Two Filipino organizations come to mind. One, a major player in the community which sponsors the annual Toronto Mabuhay festival, and the other, a smaller organization of Filipino seniors.

Since 1991, the Mabuhay Festival & Trade Show in Toronto has been the main summer activity of its organizer, the Philippine Independence Day Council (PIDC). PIDC dubbed it as the largest celebration of Philippine heritage, arts and culture in Canada. But not for long. A new organization called the Philippine Canadian Charitable Foundation (PCCF), together with Toronto’s Philippine Chamber of Commerce and Industry (PCCI), will launch the newest show in town this coming July and they are calling it, the “Pinoy Fiesta & Trade Show sa Toronto.”

There is nothing much different between these two festivals, even their leaders used to work together under the PIDC. Behind the PCCF are former PIDC mainstays. It seems like PIDC’s aim of fostering unity among Filipino-Canadians by showcasing the best of Philippine arts, culture, heritage and charity has backfired.

But who needs two or three Filipino festivals in Toronto during the summer? These festivals offer a similar menu every year: dancing, singing, beauty pageants, trade displays and food booths. And they even have the audacity to brand these shows as the best of our culture, Philippine art and heritage.

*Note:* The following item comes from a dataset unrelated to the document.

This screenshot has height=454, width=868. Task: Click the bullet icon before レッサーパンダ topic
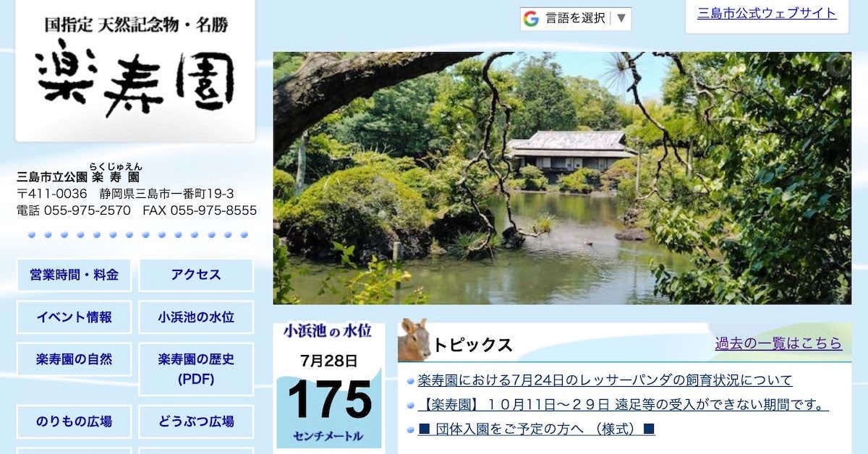click(x=411, y=381)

Isn’t it time to gather all the supposed brains behind these summer festivities and squeeze them into a jar and put a tight lid around it so all these “moro-moro” festivals will come to an end? First, do we really need these pretentious festivals which have failed miserably as an instrument for unity? Second, do they really represent the best of our culture or do they reduce us into an embarrassing slapstick and farcical spectacles of ourselves? And last, who benefits from these shows but their organizers who hanker after publicity and self-promotion?

Now, how about our seniors? Even our elders seem amused at our custom of breaking up organizations. This Filipino attitude of not accepting failure or defeat reminds us of Jean-Jacques Rousseau’s philosophical concept of amour-propre. According to this concept, amour-propre renders a human being incapable of being happy within society. Or as we have probably inherited it from the Spanish, amor propio, or self-love. We do not want to suffer the shame of losing face, for instance, because of self-pride.

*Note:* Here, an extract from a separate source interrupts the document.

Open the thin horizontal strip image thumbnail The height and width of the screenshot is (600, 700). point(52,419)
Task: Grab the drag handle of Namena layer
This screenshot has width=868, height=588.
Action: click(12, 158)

The Pillars Cultural Association, an organization of Filipino-Canadian seniors, has been contested by two groups claiming use of the name of the association and the right to its bank accounts and assets. Merely looking at the list of their respective members or even their faces if you happen to meet them around, you would not be able to tell who are the original members from the breakaway group. One local Filipino community newspaper wrote that the rivalry between the two groups reflected a lack of understanding of the principles of democracy, meaning that the breakaway group did not want to accept the voice of the majority and their defeat. But this is more than about a lesson on how democracy works. In fact, it could be an abuse of democracy, the unbridled autonomy to determine one’s own fate.

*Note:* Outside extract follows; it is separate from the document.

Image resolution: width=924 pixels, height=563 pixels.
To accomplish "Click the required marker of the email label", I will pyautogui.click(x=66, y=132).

Conciliation or mediation between the two groups was not even an option, which the community newspaper bewailed after the fact. Why mediation as an option became apparent only after the court has intervened and decided on the issue is also bewildering. The newspaper should have written about this dispute earlier and suggested that the parties settle among themselves instead of choosing expensive litigation. Its voice could be persuasive but it chose to be silent not until the court has made its decision. Personally, I have spoken to one of the association’s elderly members to encourage those who put their names as plaintiffs in the civil suit to settle and remove themselves. The civil suit was a nuisance to start with, and whoever was the lawyer who took the case of the plaintiffs, the ones who did not want to accept defeat, should also be reproached by the community. No self-respecting Filipino lawyer (or of whatever nationality) would drag his clients to an expensive and embarrassing litigation knowing full well that his clients do not have the financial wherewithal to pursue protracted litigation since most of them depend on their pension money. Why, indeed, for a pointless legal cause?

As a people, we never seem capable of learning lessons from our faults. Perhaps our fragile self-pride prevents us from doing so. This kind of disenchantment that leads us to break away and put up our own rival group mirrors the kind of politics we have in our native country.

The Spaniards were able to rule the Philippines for four centuries by dividing our people into separate fiefdoms.

We have carried this provincial and narrow viewpoint into our national ethos. We would rather branch out into fractious political groups rather than consolidate into stronger and more potent factions, whether in opposition or in power. And we have brought this constricted mindset with us everywhere, and to our detriment as a community.

It is a problem that we carry with us. To go beyond false self-pride and look at what we can do with others, outside of our immediate family and friends.

Perhaps we need to remind ourselves always as a people and a struggling community in a foreign land that in the midst of our jeremiad against our leaders—or movers and shakers as some would call them—lessons from our imperfections are better learned by looking deep within ourselves and how we’ve never gone beyond our past.